Filósofo favorito da presidente argentina idealizou reforma que previa reeleições ilimitadas

Ariel Palacios - Correspondente,

14 de abril de 2014 | 20h19

BUENOS AIRES – O filósofo argentino Ernesto Laclau, "guru" da presidente Cristina Kirchner, morreu aos 78 anos, no domingo, em Sevilha, onde estava para uma série de conferências. Ele morava desde 1969 na Grã-Bretanha, onde era professor na Universidade de Essex, e também dava aulas na Universidade Northewstern, nos EUA. Será enterrado na Argentina.

Laclau, defensor das reeleições presidenciais ilimitadas, havia aconselhado mais ousadia ao governo argentino. Defensor do conflito permanente e da polarização política, o filósofo sugeriu a criação de uma “Junta Nacional de Cereais” e propôs a aplicação de aumentos de impostos sobre os produtores agropecuários, setor que desde 2008 mantém uma relação tensa com Cristina.

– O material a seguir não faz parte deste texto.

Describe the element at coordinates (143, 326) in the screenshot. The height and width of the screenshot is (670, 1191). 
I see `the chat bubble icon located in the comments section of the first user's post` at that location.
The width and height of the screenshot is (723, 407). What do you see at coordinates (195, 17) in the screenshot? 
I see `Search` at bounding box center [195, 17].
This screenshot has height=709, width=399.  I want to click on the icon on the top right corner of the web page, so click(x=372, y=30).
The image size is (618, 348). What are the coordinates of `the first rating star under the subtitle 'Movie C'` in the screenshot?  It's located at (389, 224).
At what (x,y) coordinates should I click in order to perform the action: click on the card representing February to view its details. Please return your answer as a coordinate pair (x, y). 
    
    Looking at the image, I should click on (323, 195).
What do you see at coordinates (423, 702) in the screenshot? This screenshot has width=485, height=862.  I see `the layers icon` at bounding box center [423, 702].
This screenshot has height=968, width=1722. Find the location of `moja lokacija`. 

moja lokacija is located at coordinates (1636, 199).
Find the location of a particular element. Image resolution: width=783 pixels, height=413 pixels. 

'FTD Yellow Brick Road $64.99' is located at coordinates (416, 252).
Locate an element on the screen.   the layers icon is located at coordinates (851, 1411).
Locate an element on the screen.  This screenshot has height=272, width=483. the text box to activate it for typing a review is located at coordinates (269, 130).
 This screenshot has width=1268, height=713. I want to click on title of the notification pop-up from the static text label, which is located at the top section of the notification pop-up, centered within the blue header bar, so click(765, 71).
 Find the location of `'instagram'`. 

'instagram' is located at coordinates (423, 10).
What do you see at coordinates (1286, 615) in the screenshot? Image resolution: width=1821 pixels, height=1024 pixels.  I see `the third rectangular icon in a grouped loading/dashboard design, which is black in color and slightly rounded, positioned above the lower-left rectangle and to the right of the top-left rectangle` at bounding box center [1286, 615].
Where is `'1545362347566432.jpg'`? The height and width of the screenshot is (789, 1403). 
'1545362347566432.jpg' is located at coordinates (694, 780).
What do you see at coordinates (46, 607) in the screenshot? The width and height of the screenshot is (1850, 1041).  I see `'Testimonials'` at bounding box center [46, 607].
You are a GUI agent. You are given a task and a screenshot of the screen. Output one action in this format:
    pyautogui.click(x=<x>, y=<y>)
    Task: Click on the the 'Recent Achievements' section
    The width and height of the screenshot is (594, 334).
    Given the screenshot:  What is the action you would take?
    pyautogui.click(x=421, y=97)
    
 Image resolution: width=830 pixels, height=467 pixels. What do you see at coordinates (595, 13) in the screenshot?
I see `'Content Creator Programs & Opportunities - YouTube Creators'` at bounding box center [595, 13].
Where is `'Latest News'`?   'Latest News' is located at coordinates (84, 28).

Em 2012, Laclau idealizou o plano “Cristina Eterna”, projeto de reforma constitucional proposto por setores parlamentares do kirchnerismo que pretendia a implementação de reeleições ilimitadas. “Uma democracia real na Argentina baseia-se na reeleição ilimitada”, sustentava Laclau, que defendia a ideia do “caudilho” como figura mais adequada à política latino-americana. O filósofo afirmava que, “quando se constrói toda a possibilidade de um processo de mudanças ao redor de um nome determinado, se esse nome desaparece, o sistema fica vulnerável”.

O filósofo também afirmava que, “caso Cristina se eternize” no poder “não será algo que vá contra o sistema democrático”. Segundo ele, a América Latina precisa de presidentes que possam se reeleger mais vezes, para que os projetos políticos possam ser implementados.

Laclau admitia que este sistema ia na contra-mão de outros modelos do mundo ocidental. Mas, argumentava que “a América do Sul tem que ter um sistema próprio...o sistema europeu não se aplica à nossa realidade”.

O plano de “Cristina Eterna” fracassou, com os resultados do governo Kirchner nas eleições parlamentares de outubro passado. Na ocasião – quando a oposição obteve 68% dos votos – Cristina ficou sem chances de obter os dois terços do Parlamento necessários para uma reforma da carta magna.